[SRU][B][F][G][H][PATCH 0/6] raid10: Block discard is very slow, causing severe delays for mkfs and fstrim operations

Tue May 25 06:00:57 UTC 2021

Hi Tim,

Thanks for the ack. Please also ask your colleagues for a second and maybe
third review. 

The patches still apply cleanly to master-next for all series.

I just wanted to circle around with how testing has been going.

My instance on Google Cloud has 4x 375gb NVMe disks, arranged in Raid10, mounted
as /home.

I changed the fstrim.timer to include /home with Preservehome=no, and set the
fstrim.timer to run hourly, instead of weekly.

I have my kernel git repos on the instance, and over the last week or two I have
been doing kernel builds and general work. I did install ubuntu-desktop and try
RDP, but it was super slow, and unusable, so I stuck to ssh.

Things have been pretty stable.

I have been doing regular reboots, and the instance always comes back up, so
/home hasn't been corrupted.

I did a fsck, and it came back mostly clean, with an off-by-one free inode
count being the only complaint:

$ sudo fsck -n -f /dev/md0
fsck from util-linux 2.34
e2fsck 1.45.5 (07-Jan-2020)
Warning!  /dev/md0 is mounted.
Warning: skipping journal recovery because doing a read-only filesystem check.
Pass 1: Checking inodes, blocks, and sizes
Pass 2: Checking directory structure
Pass 3: Checking directory connectivity
Pass 4: Checking reference counts
Pass 5: Checking group summary information
Free inodes count wrong (49055036, counted=49055037).
Fix? no

/dev/md0: 80580/49135616 files (0.2% non-contiguous), 4370396/196541952 blocks

I also did a git fsck on the kernel git repos, and they came back clean, with
the same warnings as my regular work pc non-raid10.

Raid10 ext4: https://paste.ubuntu.com/p/HB2CJ7h3jw/
Standard ext4: https://paste.ubuntu.com/p/4rG32zMXJx/

So my kernel git trees experienced no data corruption.

One of my customers has been running the Bionic HWE test kernel on their QA
test clusters for a few weeks now, and they haven't ran into any issues. They
are also asking for a hotfix, so they can roll out the kernel more widely, but
I think they can hold on for a kernel in -proposed.

One of my other customers have been doing some more testing with the test
kernels, and are happy to help test as soon as new kernels land in -proposed.

I also have two community users testing the test kernels.

Thimo, in LP #1907262 [1], the original regression reporter, has been running
the test kernel on a machine, and hasn't found any issues.

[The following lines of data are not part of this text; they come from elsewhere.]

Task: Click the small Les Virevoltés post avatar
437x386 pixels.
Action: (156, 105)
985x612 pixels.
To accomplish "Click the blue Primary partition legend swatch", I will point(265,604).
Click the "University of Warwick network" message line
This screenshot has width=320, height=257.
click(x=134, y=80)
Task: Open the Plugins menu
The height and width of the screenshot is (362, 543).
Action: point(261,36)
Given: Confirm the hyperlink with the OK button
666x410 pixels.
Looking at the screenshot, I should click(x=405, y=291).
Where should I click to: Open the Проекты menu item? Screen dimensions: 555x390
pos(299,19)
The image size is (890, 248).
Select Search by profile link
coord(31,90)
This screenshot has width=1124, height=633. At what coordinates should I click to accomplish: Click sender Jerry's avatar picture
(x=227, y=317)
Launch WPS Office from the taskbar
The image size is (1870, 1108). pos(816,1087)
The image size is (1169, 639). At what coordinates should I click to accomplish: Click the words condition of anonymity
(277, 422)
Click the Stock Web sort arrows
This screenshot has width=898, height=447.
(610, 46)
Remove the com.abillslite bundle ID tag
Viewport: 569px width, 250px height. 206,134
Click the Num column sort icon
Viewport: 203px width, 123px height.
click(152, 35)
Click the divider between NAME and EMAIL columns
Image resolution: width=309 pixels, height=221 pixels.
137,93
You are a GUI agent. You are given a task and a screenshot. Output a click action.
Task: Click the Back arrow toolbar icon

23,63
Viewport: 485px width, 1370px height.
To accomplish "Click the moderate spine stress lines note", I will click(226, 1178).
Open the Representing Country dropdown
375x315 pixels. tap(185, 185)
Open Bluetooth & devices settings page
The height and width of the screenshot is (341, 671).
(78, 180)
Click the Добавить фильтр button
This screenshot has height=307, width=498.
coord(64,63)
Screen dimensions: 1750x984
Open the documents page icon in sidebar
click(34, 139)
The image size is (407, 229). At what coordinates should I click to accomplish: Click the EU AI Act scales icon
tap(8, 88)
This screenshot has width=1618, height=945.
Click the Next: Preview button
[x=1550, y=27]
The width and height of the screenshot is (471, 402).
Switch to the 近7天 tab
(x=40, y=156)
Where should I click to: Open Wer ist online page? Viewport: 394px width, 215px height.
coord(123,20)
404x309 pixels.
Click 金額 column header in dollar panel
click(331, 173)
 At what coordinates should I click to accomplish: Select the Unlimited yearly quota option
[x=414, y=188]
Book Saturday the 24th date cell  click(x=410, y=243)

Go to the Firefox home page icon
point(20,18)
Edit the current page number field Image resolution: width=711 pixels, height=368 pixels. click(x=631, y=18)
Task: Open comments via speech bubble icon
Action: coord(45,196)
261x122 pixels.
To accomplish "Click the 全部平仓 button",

Evan, in LP #1896578 [2], has installed the test kernel and can attest to its
speed, but hasn't done any long runs with the kernel to attest to its data
safety.

If the patches get another ack and get applied and built, I am confident we
can get everyone testing the kernel while it is in -proposed. I will also switch
my cloud instance to the -proposed kernel.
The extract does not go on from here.